How To Record Earnout Paid in LBO Context?

Hi, let's assume that a deal was structured as such that a $5MM in earnout would be paid if the company hit a certain EBITDA target in yr 3, and $10MM if a company achieved EBITDA target for yr 4.

I understand that at yr 0 when the transaction was first recorded, it would have ~15MM in earnout liability.

Now let's assume it's yr 3 and the company has met the earnout hurdle, how will this be recorded on the 3 statements?

Income Statement No Change CFS Financing Activities - Less Earnout Payment of $5MM So cash down by 5 BS On assets side, Cash Down by Earnout Payment $5MM On L&E side, earnout liability down by 5 so it balances

Is the above correct, or do we need to record any changes to the value of "contingent consideration / earnout payable" (for yr 4?) on the Income Statement now that the probability of earnout payment has gone through? And just to confirm my understanding that earnout payments cannot be tax-deducted?

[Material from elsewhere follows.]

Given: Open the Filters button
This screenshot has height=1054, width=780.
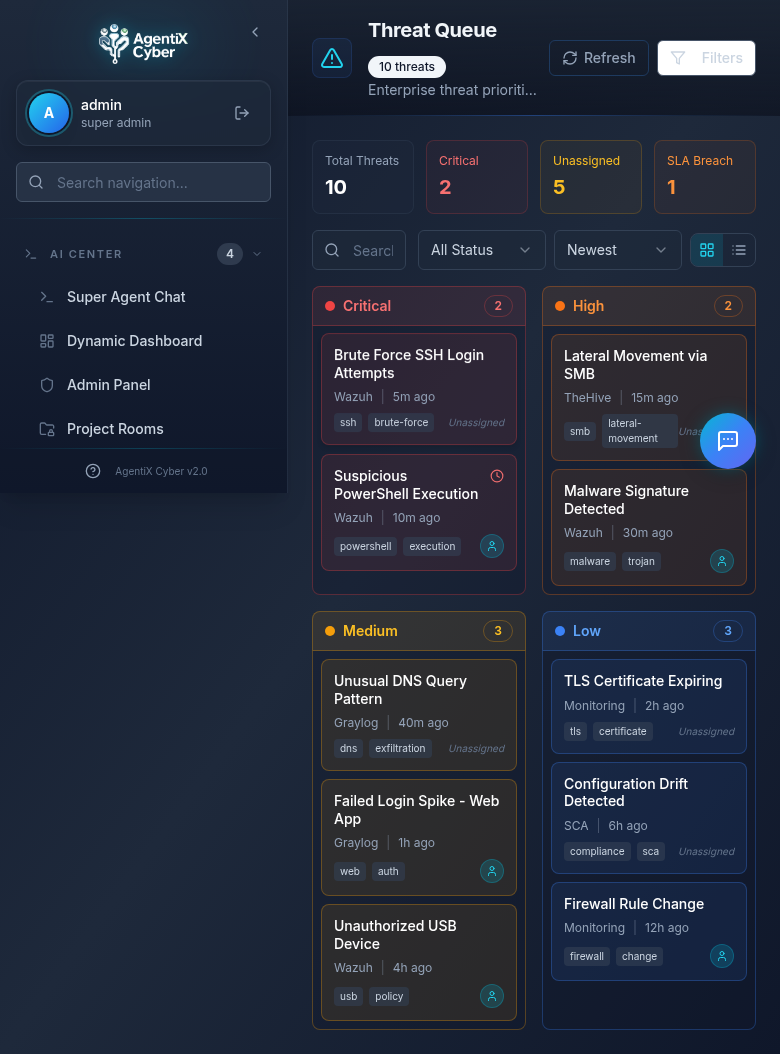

Looking at someone like @Rover-S" who can chime in on this. Thanks in advance!

12 Comments
 

Earnouts are on-balance sheet liabilities. There are a few different purchase accounting treatments, but typically if the company's M&A forecasts (also used for purchase accounting) have earnings sufficient for an earnout to be payable, the earnout will receive a very high probability weighting, and then the liability will be NPV'd from date payable back to the closing date at some reasonable cost of capital.

The liability gets revalued over the period up or down depending on if the earnout becomes more or less likely, and the NPV discount goes down. This revaluation does get pushed through the income statement, however I agree none of this should be taxable so likely creates a tax asset or liability.

Then gets taken off the balance sheet as OP suggested on payment with no IS impact, just CF.

 

To add to this, and do correct me if I’m wrong, in the case where the criteria for the earn out is not met, the liability is written off as a gain in the P&L (no impact on cash flow). On the tax side, personally I’m not very well versed on tax law, however, I would presume that the written off earn out “gain” would not be taxable as there was no deduction taken in recording the earn out at the transaction close.

Additionally, keep in mind that when criteria for an earn out is not met, especially if the criteria is financial, then there may be impairment of goodwill as well.